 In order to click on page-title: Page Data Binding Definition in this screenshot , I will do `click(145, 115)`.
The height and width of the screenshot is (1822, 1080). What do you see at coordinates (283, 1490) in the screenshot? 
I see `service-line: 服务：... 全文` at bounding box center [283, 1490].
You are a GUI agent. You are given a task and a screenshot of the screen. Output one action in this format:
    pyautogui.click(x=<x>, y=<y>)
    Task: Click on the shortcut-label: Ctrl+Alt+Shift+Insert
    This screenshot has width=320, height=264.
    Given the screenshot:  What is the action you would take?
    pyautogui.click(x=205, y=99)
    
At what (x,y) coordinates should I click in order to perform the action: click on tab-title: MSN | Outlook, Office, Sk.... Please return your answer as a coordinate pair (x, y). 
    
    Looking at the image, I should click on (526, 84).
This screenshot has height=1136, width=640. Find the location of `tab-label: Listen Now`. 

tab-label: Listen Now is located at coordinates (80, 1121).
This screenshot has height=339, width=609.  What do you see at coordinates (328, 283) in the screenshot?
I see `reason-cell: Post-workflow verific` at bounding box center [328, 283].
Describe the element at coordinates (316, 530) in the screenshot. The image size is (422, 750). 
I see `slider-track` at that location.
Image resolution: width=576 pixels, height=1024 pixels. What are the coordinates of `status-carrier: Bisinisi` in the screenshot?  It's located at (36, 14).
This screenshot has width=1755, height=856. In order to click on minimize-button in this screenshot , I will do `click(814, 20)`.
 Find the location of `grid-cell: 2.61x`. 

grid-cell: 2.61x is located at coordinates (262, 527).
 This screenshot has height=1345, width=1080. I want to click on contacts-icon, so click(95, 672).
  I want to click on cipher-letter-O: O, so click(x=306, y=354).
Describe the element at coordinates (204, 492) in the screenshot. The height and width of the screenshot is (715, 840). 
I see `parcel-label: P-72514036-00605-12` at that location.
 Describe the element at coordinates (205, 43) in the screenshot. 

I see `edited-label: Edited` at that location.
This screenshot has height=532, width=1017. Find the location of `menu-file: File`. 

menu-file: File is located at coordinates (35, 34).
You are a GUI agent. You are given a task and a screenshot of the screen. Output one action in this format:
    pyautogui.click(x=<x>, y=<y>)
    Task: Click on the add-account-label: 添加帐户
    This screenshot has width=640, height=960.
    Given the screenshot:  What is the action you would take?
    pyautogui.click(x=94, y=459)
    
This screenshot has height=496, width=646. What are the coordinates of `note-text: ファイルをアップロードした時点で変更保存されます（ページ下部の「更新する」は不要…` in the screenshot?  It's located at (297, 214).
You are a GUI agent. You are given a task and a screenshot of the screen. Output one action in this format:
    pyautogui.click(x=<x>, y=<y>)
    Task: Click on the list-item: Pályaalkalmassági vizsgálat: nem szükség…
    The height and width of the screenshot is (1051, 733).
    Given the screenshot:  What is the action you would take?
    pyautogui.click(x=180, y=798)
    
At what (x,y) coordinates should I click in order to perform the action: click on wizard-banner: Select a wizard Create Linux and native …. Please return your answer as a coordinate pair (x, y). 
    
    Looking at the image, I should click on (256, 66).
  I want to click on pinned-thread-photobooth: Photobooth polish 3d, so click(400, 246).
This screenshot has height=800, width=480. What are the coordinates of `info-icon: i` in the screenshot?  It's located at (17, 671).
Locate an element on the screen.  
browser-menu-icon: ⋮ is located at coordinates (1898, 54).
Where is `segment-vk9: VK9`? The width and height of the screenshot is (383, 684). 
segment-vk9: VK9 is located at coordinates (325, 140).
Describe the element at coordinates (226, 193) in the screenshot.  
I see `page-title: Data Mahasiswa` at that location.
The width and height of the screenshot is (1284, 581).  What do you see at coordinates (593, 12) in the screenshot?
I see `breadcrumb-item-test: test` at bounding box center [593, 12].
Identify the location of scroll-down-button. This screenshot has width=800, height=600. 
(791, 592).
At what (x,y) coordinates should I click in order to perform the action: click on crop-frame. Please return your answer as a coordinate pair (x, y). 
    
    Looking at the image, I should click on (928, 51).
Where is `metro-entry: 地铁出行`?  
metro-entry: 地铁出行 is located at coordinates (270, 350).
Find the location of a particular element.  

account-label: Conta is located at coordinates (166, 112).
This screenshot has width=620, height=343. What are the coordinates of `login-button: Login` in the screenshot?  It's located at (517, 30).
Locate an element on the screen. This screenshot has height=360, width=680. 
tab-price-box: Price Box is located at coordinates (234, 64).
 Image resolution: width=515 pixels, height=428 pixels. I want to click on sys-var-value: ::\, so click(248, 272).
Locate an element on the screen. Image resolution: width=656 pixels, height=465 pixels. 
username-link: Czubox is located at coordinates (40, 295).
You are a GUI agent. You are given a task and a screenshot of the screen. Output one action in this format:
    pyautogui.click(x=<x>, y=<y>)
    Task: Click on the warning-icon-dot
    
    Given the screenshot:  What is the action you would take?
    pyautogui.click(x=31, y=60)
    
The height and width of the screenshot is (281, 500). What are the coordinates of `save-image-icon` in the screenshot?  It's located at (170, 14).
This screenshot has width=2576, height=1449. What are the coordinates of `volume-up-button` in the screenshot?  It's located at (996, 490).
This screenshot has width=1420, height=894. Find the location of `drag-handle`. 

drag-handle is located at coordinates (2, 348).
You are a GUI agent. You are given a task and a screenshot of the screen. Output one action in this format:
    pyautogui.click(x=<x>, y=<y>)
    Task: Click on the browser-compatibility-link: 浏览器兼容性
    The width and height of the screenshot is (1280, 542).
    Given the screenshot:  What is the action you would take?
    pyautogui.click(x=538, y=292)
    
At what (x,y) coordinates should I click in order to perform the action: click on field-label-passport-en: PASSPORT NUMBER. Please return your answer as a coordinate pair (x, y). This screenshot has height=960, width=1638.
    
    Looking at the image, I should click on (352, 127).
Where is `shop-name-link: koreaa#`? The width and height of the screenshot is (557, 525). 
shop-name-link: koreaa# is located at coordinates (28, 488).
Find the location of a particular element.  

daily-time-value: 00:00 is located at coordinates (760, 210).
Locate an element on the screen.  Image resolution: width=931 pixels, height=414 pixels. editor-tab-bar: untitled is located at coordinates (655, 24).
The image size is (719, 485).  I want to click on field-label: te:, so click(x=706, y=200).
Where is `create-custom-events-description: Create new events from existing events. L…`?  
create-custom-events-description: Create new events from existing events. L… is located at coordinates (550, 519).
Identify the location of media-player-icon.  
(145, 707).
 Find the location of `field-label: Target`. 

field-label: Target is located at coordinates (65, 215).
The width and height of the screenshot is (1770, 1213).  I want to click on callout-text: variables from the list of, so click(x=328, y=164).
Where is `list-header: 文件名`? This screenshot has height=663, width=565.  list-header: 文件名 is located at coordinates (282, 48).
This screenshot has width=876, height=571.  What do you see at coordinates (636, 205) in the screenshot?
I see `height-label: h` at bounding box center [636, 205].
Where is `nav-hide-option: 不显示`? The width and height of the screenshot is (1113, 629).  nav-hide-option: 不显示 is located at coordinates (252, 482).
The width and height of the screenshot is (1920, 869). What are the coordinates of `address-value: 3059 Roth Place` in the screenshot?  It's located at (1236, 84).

———

- WHAT THE EXERCISE ASKS
Recast every line above as a JSON list of strings, one string per line, and omit the blank lines.

- TASK SOLUTION
[
  " In order to click on page-title: Page Data Binding Definition in this screenshot , I will do `click(145, 115)`.",
  "The height and width of the screenshot is (1822, 1080). What do you see at coordinates (283, 1490) in the screenshot? ",
  "I see `service-line: 服务：... 全文` at bounding box center [283, 1490].",
  "You are a GUI agent. You are given a task and a screenshot of the screen. Output one action in this format:",
  "    pyautogui.click(x=<x>, y=<y>)",
  "    Task: Click on the shortcut-label: Ctrl+Alt+Shift+Insert",
  "    This screenshot has width=320, height=264.",
  "    Given the screenshot:  What is the action you would take?",
  "    pyautogui.click(x=205, y=99)",
  "At what (x,y) coordinates should I click in order to perform the action: click on tab-title: MSN | Outlook, Office, Sk.... Please return your answer as a coordinate pair (x, y). ",
  "    Looking at the image, I should click on (526, 84).",
  "This screenshot has height=1136, width=640. Find the location of `tab-label: Listen Now`. ",
  "tab-label: Listen Now is located at coordinates (80, 1121).",
  "This screenshot has height=339, width=609.  What do you see at coordinates (328, 283) in the screenshot?",
  "I see `reason-cell: Post-workflow verific` at bounding box center [328, 283].",
  "Describe the element at coordinates (316, 530) in the screenshot. The image size is (422, 750). ",
  "I see `slider-track` at that location.",
  "Image resolution: width=576 pixels, height=1024 pixels. What are the coordinates of `status-carrier: Bisinisi` in the screenshot?  It's located at (36, 14).",
  "This screenshot has width=1755, height=856. In order to click on minimize-button in this screenshot , I will do `click(814, 20)`.",
  " Find the location of `grid-cell: 2.61x`. ",
  "grid-cell: 2.61x is located at coordinates (262, 527).",
  " This screenshot has height=1345, width=1080. I want to click on contacts-icon, so click(95, 672).",
  "  I want to click on cipher-letter-O: O, so click(x=306, y=354).",
  "Describe the element at coordinates (204, 492) in the screenshot. The height and width of the screenshot is (715, 840). ",
  "I see `parcel-label: P-72514036-00605-12` at that location.",
  " Describe the element at coordinates (205, 43) in the screenshot. ",
  "I see `edited-label: Edited` at that location.",
  "This screenshot has height=532, width=1017. Find the location of `menu-file: File`. ",
  "menu-file: File is located at coordinates (35, 34).",
  "You are a GUI agent. You are given a task and a screenshot of the screen. Output one action in this format:",
  "    pyautogui.click(x=<x>, y=<y>)",
  "    Task: Click on the add-account-label: 添加帐户",
  "    This screenshot has width=640, height=960.",
  "    Given the screenshot:  What is the action you would take?",
  "    pyautogui.click(x=94, y=459)",
  "This screenshot has height=496, width=646. What are the coordinates of `note-text: ファイルをアップロードした時点で変更保存されます（ページ下部の「更新する」は不要…` in the screenshot?  It's located at (297, 214).",
  "You are a GUI agent. You are given a task and a screenshot of the screen. Output one action in this format:",
  "    pyautogui.click(x=<x>, y=<y>)",
  "    Task: Click on the list-item: Pályaalkalmassági vizsgálat: nem szükség…",
  "    The height and width of the screenshot is (1051, 733).",
  "    Given the screenshot:  What is the action you would take?",
  "    pyautogui.click(x=180, y=798)",
  "At what (x,y) coordinates should I click in order to perform the action: click on wizard-banner: Select a wizard Create Linux and native …. Please return your answer as a coordinate pair (x, y). ",
  "    Looking at the image, I should click on (256, 66).",
  "  I want to click on pinned-thread-photobooth: Photobooth polish 3d, so click(400, 246).",
  "This screenshot has height=800, width=480. What are the coordinates of `info-icon: i` in the screenshot?  It's located at (17, 671).",
  "Locate an element on the screen.  ",
  "browser-menu-icon: ⋮ is located at coordinates (1898, 54).",
  "Where is `segment-vk9: VK9`? The width and height of the screenshot is (383, 684). ",
  "segment-vk9: VK9 is located at coordinates (325, 140).",
  "Describe the element at coordinates (226, 193) in the screenshot.  ",
  "I see `page-title: Data Mahasiswa` at that location.",
  "The width and height of the screenshot is (1284, 581).  What do you see at coordinates (593, 12) in the screenshot?",
  "I see `breadcrumb-item-test: test` at bounding box center [593, 12].",
  "Identify the location of scroll-down-button. This screenshot has width=800, height=600. ",
  "(791, 592).",
  "At what (x,y) coordinates should I click in order to perform the action: click on crop-frame. Please return your answer as a coordinate pair (x, y). ",
  "    Looking at the image, I should click on (928, 51).",
  "Where is `metro-entry: 地铁出行`?  ",
  "metro-entry: 地铁出行 is located at coordinates (270, 350).",
  "Find the location of a particular element.  ",
  "account-label: Conta is located at coordinates (166, 112).",
  "This screenshot has width=620, height=343. What are the coordinates of `login-button: Login` in the screenshot?  It's located at (517, 30).",
  "Locate an element on the screen. This screenshot has height=360, width=680. ",
  "tab-price-box: Price Box is located at coordinates (234, 64).",
  " Image resolution: width=515 pixels, height=428 pixels. I want to click on sys-var-value: ::\\, so click(248, 272).",
  "Locate an element on the screen. Image resolution: width=656 pixels, height=465 pixels. ",
  "username-link: Czubox is located at coordinates (40, 295).",
  "You are a GUI agent. You are given a task and a screenshot of the screen. Output one action in this format:",
  "    pyautogui.click(x=<x>, y=<y>)",
  "    Task: Click on the warning-icon-dot",
  "    Given the screenshot:  What is the action you would take?",
  "    pyautogui.click(x=31, y=60)",
  "The height and width of the screenshot is (281, 500). What are the coordinates of `save-image-icon` in the screenshot?  It's located at (170, 14).",
  "This screenshot has width=2576, height=1449. What are the coordinates of `volume-up-button` in the screenshot?  It's located at (996, 490).",
  "This screenshot has width=1420, height=894. Find the location of `drag-handle`. ",
  "drag-handle is located at coordinates (2, 348).",
  "You are a GUI agent. You are given a task and a screenshot of the screen. Output one action in this format:",
  "    pyautogui.click(x=<x>, y=<y>)",
  "    Task: Click on the browser-compatibility-link: 浏览器兼容性",
  "    The width and height of the screenshot is (1280, 542).",
  "    Given the screenshot:  What is the action you would take?",
  "    pyautogui.click(x=538, y=292)",
  "At what (x,y) coordinates should I click in order to perform the action: click on field-label-passport-en: PASSPORT NUMBER. Please return your answer as a coordinate pair (x, y). This screenshot has height=960, width=1638.",
  "    Looking at the image, I should click on (352, 127).",
  "Where is `shop-name-link: koreaa#`? The width and height of the screenshot is (557, 525). ",
  "shop-name-link: koreaa# is located at coordinates (28, 488).",
  "Find the location of a particular element.  ",
  "daily-time-value: 00:00 is located at coordinates (760, 210).",
  "Locate an element on the screen.  Image resolution: width=931 pixels, height=414 pixels. editor-tab-bar: untitled is located at coordinates (655, 24).",
  "The image size is (719, 485).  I want to click on field-label: te:, so click(x=706, y=200).",
  "Where is `create-custom-events-description: Create new events from existing events. L…`?  ",
  "create-custom-events-description: Create new events from existing events. L… is located at coordinates (550, 519).",
  "Identify the location of media-player-icon.  ",
  "(145, 707).",
  " Find the location of `field-label: Target`. ",
  "field-label: Target is located at coordinates (65, 215).",
  "The width and height of the screenshot is (1770, 1213).  I want to click on callout-text: variables from the list of, so click(x=328, y=164).",
  "Where is `list-header: 文件名`? This screenshot has height=663, width=565.  list-header: 文件名 is located at coordinates (282, 48).",
  "This screenshot has width=876, height=571.  What do you see at coordinates (636, 205) in the screenshot?",
  "I see `height-label: h` at bounding box center [636, 205].",
  "Where is `nav-hide-option: 不显示`? The width and height of the screenshot is (1113, 629).  nav-hide-option: 不显示 is located at coordinates (252, 482).",
  "The width and height of the screenshot is (1920, 869). What are the coordinates of `address-value: 3059 Roth Place` in the screenshot?  It's located at (1236, 84)."
]